ACTIVITY >> All lines that hold the string "Given" should be copied. Find them in the listing below.

INPUT FOR THIS TASK >>
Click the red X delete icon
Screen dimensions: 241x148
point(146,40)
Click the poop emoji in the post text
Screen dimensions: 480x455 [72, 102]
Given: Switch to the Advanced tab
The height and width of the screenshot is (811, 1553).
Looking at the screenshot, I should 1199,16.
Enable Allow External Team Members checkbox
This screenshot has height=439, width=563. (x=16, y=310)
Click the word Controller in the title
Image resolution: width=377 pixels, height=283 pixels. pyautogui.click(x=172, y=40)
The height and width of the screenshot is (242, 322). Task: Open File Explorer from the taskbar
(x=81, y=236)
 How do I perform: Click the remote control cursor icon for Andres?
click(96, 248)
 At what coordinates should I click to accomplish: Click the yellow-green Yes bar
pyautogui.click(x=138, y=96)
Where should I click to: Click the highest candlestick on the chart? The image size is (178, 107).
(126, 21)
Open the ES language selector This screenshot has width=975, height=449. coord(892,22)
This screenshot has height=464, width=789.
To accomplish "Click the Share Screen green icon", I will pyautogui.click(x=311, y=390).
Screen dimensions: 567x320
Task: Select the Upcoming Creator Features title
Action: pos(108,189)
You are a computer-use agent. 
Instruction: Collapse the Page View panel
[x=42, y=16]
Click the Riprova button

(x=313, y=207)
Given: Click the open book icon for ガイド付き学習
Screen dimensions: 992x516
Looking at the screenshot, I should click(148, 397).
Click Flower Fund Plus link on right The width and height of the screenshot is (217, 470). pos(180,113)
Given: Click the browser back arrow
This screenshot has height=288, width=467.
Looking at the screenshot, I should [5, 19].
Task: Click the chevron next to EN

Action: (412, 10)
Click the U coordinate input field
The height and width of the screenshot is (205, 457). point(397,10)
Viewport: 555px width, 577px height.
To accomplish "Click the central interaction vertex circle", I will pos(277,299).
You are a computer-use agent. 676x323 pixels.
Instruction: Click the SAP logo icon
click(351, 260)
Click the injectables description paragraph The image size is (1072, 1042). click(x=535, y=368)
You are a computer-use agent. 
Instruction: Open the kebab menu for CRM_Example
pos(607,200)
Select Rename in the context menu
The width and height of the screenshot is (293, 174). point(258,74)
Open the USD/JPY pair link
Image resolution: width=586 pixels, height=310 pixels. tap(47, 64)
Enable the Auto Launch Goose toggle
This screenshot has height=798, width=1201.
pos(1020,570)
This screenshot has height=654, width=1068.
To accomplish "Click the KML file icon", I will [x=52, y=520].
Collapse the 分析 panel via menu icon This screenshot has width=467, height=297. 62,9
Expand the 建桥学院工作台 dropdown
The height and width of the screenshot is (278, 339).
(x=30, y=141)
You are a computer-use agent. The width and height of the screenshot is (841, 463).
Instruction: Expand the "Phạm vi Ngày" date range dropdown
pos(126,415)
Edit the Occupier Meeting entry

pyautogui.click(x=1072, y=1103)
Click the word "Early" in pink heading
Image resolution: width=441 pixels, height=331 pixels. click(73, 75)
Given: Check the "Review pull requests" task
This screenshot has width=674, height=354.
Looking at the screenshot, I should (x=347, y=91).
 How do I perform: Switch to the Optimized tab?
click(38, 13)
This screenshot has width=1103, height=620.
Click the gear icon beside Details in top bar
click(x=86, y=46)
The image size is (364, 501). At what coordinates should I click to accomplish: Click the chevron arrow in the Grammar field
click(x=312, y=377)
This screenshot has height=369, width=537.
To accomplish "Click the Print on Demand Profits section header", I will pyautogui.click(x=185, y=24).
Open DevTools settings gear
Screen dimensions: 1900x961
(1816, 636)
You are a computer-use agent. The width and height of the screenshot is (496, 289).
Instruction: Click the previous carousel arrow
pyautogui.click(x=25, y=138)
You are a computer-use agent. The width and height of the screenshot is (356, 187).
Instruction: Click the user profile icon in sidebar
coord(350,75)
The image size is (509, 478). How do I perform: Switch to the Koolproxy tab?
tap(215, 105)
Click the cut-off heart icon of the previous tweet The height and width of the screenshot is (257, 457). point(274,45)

ANSWER FOR THE TASK >>
Given: Switch to the Advanced tab
Given: Click the open book icon for ガイド付き学習
Given: Click the browser back arrow
Given: Check the "Review pull requests" task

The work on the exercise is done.